A esta breve hipótesis se podría añadir países como Corea del Sur, Polonia, o incluso Suiza, con multitud de matices, especialmente basadas por sus ciudadanías constitucionales, alejada de corrientes étnico-nacionales.

«Una perspectiva antagónica a la idea del Estado como último garante, ajeno al individuo, avalista de la resolución de todos los problemas particulares»

Porque categorizar a sociedades tan complejas puede parecer simplista, y siempre habrá excepciones internas y externas. El estudio comparativo internacional asume este margen de error, pero la actitud de cada sociedad ante una realidad como la actual llama a una reflexión, en la que no pueden obviarse este tipo de análisis.
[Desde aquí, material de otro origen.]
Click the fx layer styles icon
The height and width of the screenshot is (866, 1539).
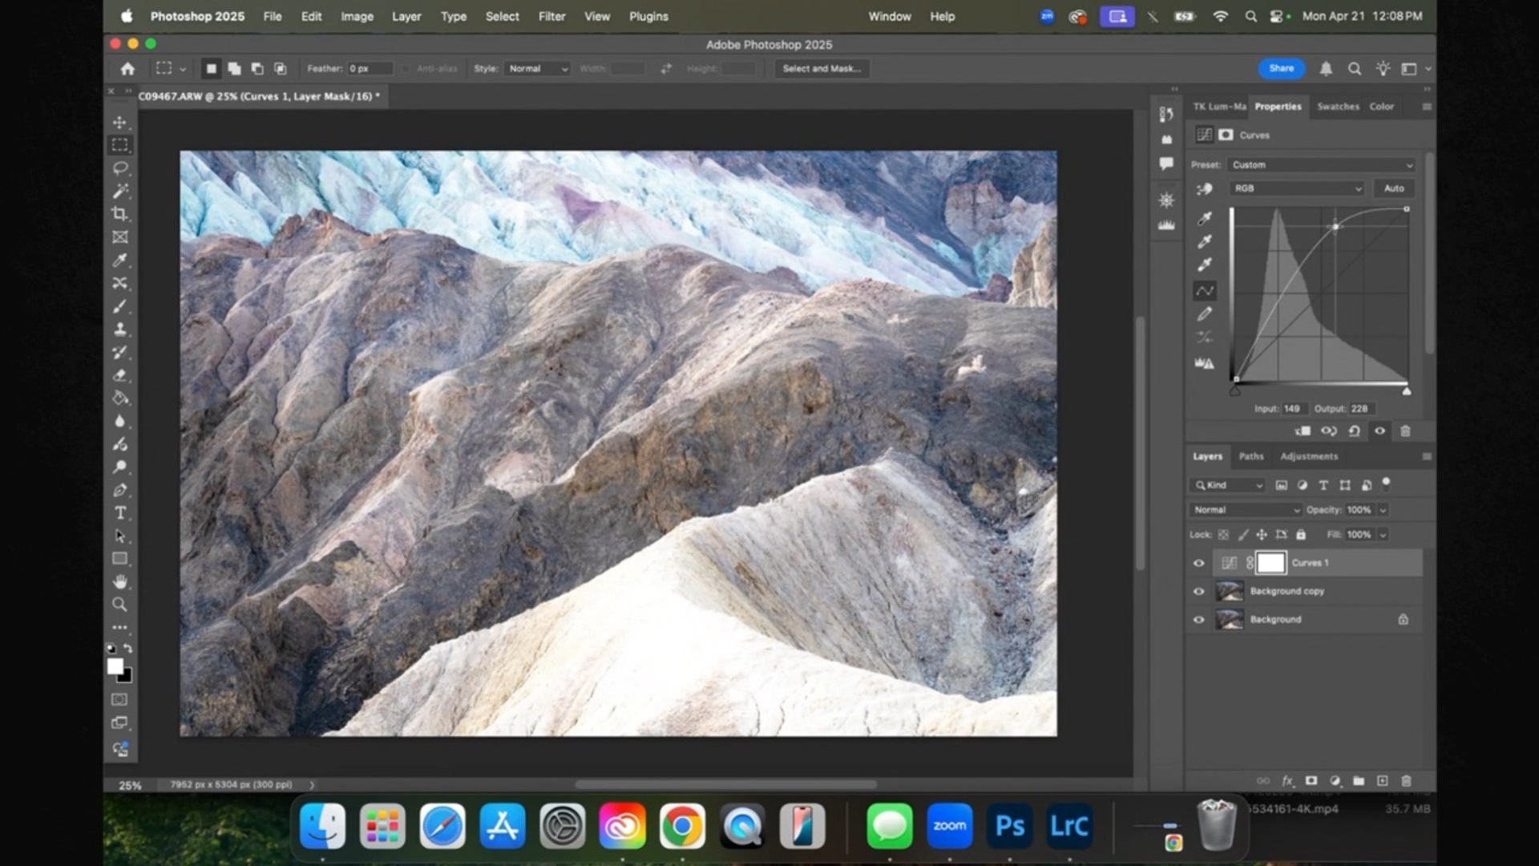click(x=1288, y=780)
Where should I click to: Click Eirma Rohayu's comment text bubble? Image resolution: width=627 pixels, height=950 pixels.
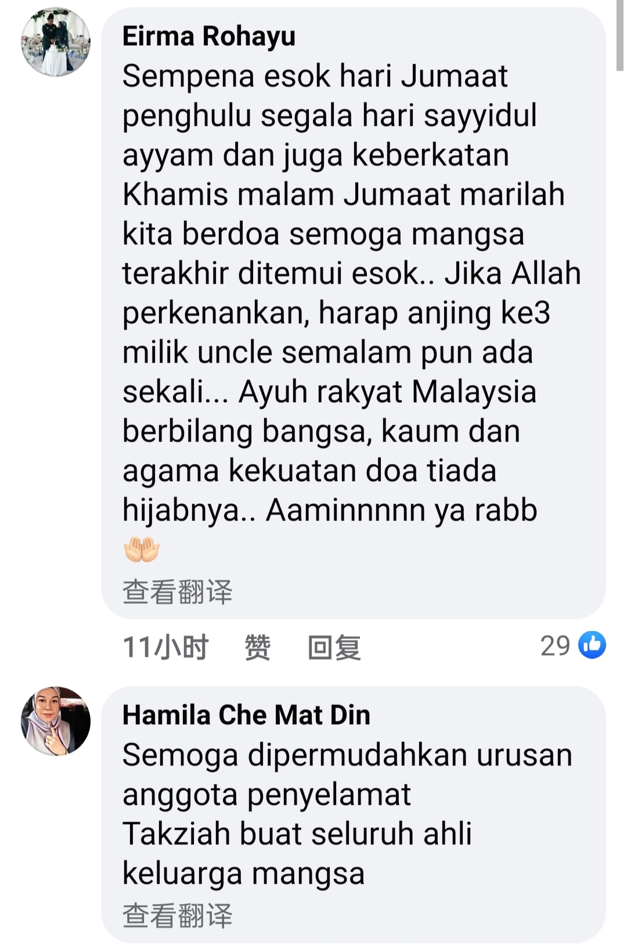click(x=354, y=313)
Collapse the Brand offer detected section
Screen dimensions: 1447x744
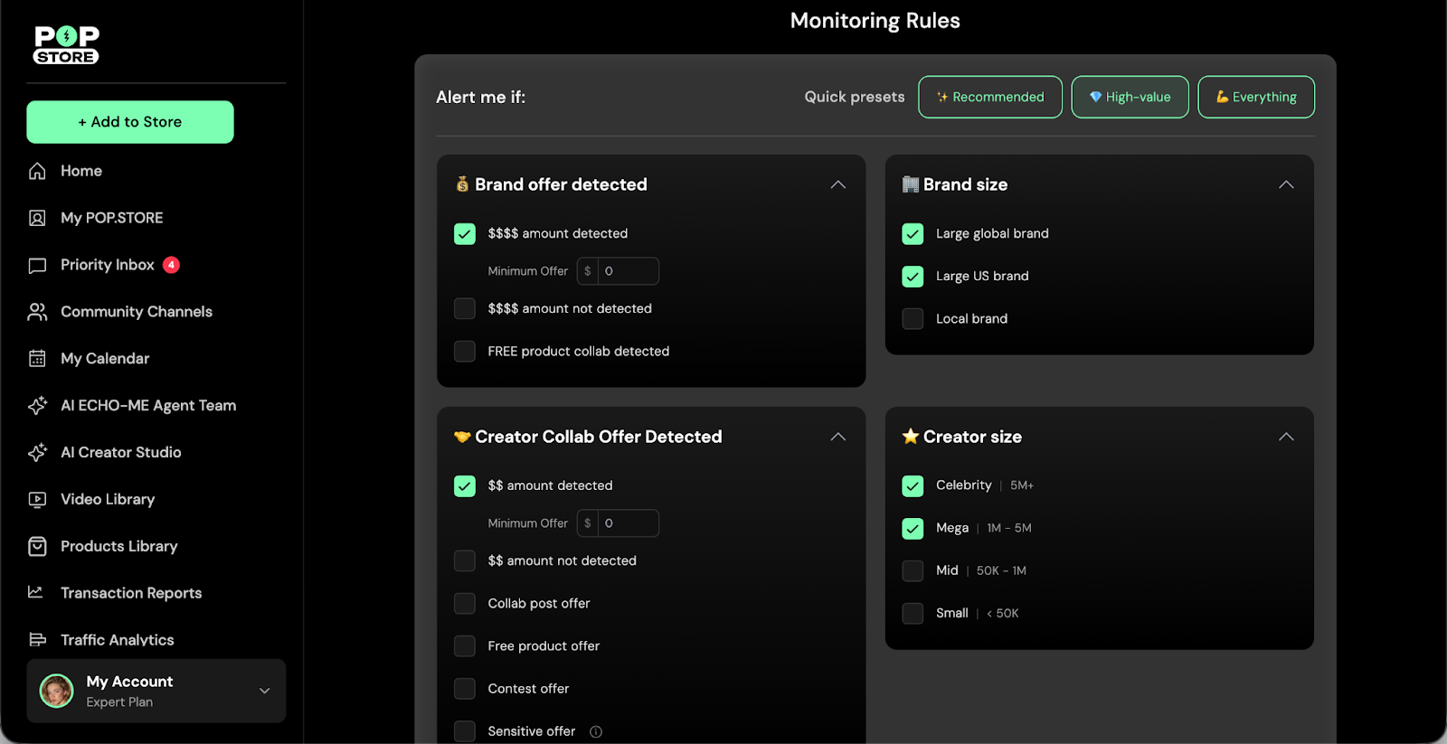pyautogui.click(x=837, y=184)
Así, quizá esta aseveración de la capacidad de cada Estado y el nivel de responsabilidad individual para con él podría sentar la base del desconcierto que sufren los ciudadanos de tantos Estados en un momento de crisis y reparto de culpas como el actual. Incluida España.

El descontrol que ha provocado el virus dejado a la luz las verdaderas estructuras de nuestras instituciones estatales, mostrando que, efectivamente, no son entidades superiores omnipotentes a la que ceder -y reclamar antes que aportar, cualidad trasversal a la “generación snowflake”– toda la protección.

La Unión Europea, la OMS, o incluso la ONU, han facilitado, además, alimentar la fantasía de la construcción de más actores todavía superiores al Estado a los que, hasta los gobiernos nacionales -que no son sino un muestreo de la sociedad que gobiernan- puedan remitir estas responsabilidades. Facilitando siempre que el ciudadano vea difuminada su responsabilidad individual: más objetivos para el reparto de cargas frente a la resolución particular.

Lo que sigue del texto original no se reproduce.